Random seed for reproducible results:

In [None]:
seed = 204

The source encoder (see the *'Language Model.ipynb'* notebook for details):

In [None]:
from clgen import Language

srcs = '\n'.join(pd.read_csv("../data/case-study-a/cgo17-amd.csv")['src'].values)
atomizer = clgen.GreedyAtomizer.from_text(lang=Language.from_str("opencl"), text=srcs)
atomizer

Our method to evaluate a predictive model using 10-fold cross-validation:

In [None]:
from labm8 import fs

def evaluate(model: HeterogemeousMappingModel) -> pd.DataFrame:
    """
    Evaluate a model.
    
    Performs 10-fold cross-validation of the model's effectiveness at predicting
    OpenCL device mappings.
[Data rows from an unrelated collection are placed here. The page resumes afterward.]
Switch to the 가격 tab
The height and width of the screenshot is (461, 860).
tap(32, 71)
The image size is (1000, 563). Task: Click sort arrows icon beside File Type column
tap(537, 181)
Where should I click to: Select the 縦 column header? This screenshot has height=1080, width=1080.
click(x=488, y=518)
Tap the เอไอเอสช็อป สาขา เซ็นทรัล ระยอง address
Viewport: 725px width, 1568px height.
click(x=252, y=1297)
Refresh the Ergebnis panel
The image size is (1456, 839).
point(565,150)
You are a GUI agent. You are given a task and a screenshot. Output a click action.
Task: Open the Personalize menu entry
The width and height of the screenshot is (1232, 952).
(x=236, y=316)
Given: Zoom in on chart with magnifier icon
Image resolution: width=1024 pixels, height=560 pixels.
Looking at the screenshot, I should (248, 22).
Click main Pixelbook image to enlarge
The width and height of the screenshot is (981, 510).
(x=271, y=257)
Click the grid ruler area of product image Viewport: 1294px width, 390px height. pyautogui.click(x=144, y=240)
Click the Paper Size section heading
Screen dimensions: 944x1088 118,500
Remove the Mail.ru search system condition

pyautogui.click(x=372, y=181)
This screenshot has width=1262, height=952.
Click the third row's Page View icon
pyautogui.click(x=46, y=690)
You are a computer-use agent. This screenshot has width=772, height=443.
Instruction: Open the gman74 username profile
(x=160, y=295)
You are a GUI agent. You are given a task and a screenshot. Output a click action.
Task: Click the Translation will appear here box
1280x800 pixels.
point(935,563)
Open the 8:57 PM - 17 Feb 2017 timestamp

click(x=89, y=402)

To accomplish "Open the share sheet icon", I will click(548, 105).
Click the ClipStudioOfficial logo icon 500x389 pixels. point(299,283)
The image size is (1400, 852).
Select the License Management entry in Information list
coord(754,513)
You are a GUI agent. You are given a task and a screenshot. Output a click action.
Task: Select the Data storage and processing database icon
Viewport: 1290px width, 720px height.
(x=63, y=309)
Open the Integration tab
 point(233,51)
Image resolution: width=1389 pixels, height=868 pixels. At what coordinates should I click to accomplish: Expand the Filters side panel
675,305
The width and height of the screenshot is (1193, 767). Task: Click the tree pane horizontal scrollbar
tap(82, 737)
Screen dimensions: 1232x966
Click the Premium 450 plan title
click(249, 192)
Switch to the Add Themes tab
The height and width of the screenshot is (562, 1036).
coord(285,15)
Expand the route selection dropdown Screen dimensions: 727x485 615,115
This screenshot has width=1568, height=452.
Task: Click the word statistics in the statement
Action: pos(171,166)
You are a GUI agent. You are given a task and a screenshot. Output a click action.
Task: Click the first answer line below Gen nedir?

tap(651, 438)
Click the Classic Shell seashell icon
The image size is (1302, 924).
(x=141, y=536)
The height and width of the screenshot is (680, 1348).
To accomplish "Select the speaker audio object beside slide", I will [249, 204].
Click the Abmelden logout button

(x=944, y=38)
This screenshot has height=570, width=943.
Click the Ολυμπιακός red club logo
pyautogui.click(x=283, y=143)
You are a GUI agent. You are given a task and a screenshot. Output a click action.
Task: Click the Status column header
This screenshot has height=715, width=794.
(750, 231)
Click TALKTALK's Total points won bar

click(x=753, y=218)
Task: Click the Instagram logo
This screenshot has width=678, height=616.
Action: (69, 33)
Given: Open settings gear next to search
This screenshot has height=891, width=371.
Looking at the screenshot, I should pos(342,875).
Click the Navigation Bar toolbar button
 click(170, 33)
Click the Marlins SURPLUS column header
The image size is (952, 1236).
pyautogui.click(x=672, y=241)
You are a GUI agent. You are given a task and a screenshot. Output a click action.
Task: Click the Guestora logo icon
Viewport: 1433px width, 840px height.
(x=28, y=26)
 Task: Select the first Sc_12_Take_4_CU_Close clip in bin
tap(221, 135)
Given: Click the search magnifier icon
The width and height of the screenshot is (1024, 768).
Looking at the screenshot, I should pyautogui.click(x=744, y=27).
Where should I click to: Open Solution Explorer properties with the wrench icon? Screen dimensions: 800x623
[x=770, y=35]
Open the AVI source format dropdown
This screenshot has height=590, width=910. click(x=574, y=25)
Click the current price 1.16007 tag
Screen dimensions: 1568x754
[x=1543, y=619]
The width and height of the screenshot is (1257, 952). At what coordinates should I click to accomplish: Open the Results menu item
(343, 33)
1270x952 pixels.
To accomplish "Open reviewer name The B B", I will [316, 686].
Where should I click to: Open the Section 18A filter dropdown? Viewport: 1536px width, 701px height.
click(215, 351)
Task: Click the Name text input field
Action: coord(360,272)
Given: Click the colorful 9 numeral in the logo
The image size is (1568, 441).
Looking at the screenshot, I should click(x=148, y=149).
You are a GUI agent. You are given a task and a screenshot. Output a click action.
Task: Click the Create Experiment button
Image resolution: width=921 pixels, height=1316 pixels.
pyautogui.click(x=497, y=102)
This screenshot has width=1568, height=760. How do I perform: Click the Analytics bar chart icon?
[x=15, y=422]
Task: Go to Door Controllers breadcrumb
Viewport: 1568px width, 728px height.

Results are cached.
    
    Parameters
    ----------
    model : HeterogeneousMappingModel
        The predictive model to evaluate.
        
    Returns
    -------
    pd.Dataframe
        Evaluation results.
    """
    from sklearn.model_selection import StratifiedKFold
    from progressbar import ProgressBar
    
    progressbar = [0, ProgressBar(max_value=10*2)]

    data = []
    for i, platform in enumerate(["amd", "nvidia"]):
        platform_name = platform2str(platform)

        # load runtime data
        df = pd.read_csv(f"../data/case-study-a/cgo17-{platform}.csv")
        
        sequences = None  # defer sequence encoding until needed (it's expensive)
        
        # values used for training & predictions
        features = grewe_features(df)
        aux_in = auxiliary_inputs(df)
        
        # optimal mappings
        y = np.array([1 if x == "GPU" else 0 for x in df["oracle"].values])
        y_1hot = encode_1hot(y)
        
        # 10-fold cross-validation
        kf = StratifiedKFold(n_splits=10, shuffle=True, random_state=seed)
        for j, (train_index, test_index) in enumerate(kf.split(features, y)):
            model_path = f"../data/case-study-a/models/{model.__basename__}-{platform}-{j}.model"
            predictions_path = f"../data/case-study-a/predictions/{model.__basename__}-{platform}-{j}.result"
            
            if fs.exists(predictions_path):
                # load result from cache
                with open(predictions_path, 'rb') as infile:
                    p = pickle.load(infile)
            else:
                if sequences is None:  # encode source codes if needed
                    sequences = encode_srcs(df["src"].values)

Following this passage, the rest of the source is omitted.